D. M. estaba sentado frente a la computadora, en su casa del barrio Oeste I, cuando escuchó un tremendo golpe en la puerta. Estaba solo. Se levantó de la silla y, preocupado, fue a ver qué había ocurrido. Así, se dio con que dos delincuentes, armados con pistolas y con la cara cubierta, habían entrado dispuestos a llevarse el dinero que el joven tenía guardado. Los investigadores están seguros de que alguien "entregó" a D. M., que tiene 28 años y trabaja en un negocio de su familia, según fuentes policiales.
El martes a las 22.30, el muchacho estaba en su casa, situada en una calle interna del vecindario, a la altura de avenida Belgrano al 4.300. Cuando los ladrones entraron, no tuvo tiempo de hacer nada. "Al parecer, rompieron la puerta de entrada de una patada", explicó el comisario Miguel Luna, jefe de la sección Robos y Hurtos.
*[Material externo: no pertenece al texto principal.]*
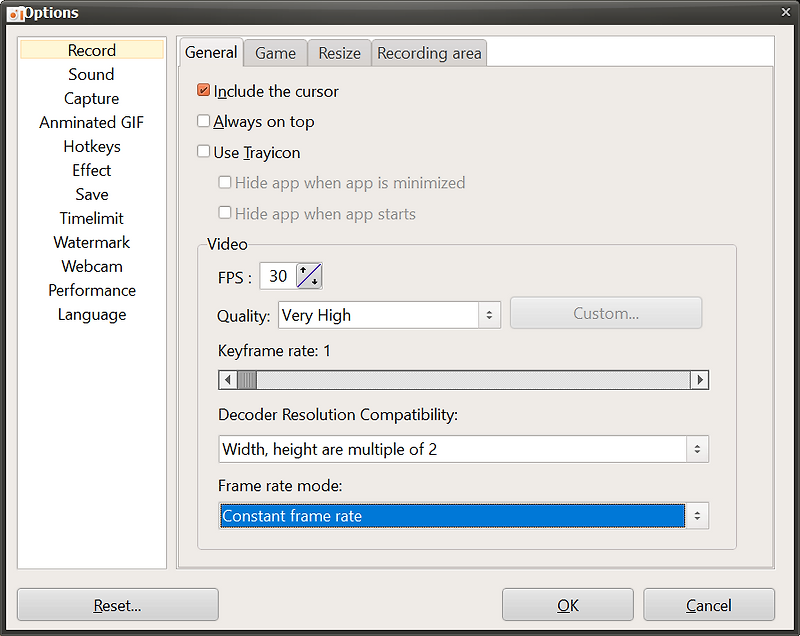The image size is (800, 636).
Task: Select the Performance settings page
Action: 91,290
Los vecinos no escucharon nada. "Yo me enteré hoy (por ayer), porque unos policías que tienen parada en la esquina me hicieron el comentario", relató Pedro, un taxista que vive frente a la propiedad de la víctima.
Los ladrones le exigieron a D. M. que entregara el dinero. Incluso, lo golpearon en la cabeza con la pistola. Y, luego de reducirlo, lo ataron con precintos. "Finalmente, tomaron unos $ 40.000 que el joven tenía y dos cheques", comentó una alta fuente policial. Los investigadores sospechan que los asaltantes se movilizaban en un auto, y que serían al menos cuatro los integrantes de la violenta banda.
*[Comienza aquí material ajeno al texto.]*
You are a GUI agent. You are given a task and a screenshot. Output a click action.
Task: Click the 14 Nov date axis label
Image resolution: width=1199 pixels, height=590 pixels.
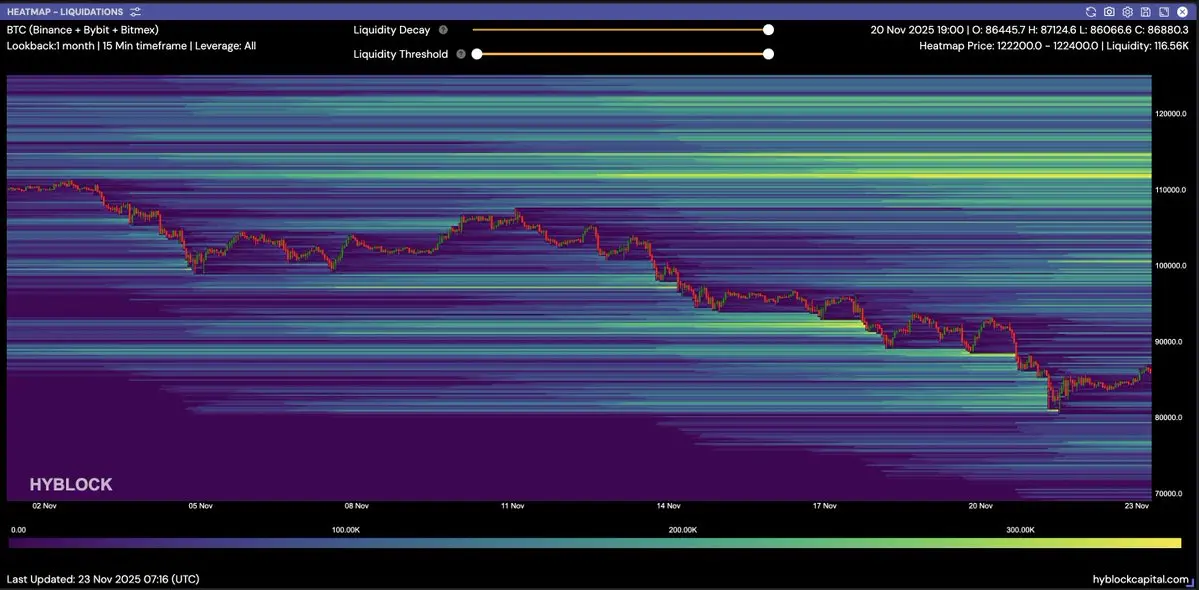668,506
Primero, tomó intervención en el hecho personal de la seccional 12ª, a cargo del comisario Benjamín Luna. Luego, la causa pasó a manos de la sección Robos y Hurtos, al mando de los comisarios Miguel Luna, Humberto Ruezga y José Luis Salas.
Los investigadores no tienen dudas de que los asaltantes sabían sobre el dinero que tenía guardado en su casa el muchacho. Por ahora, no hay ninguna pista firme sobre los asaltantes.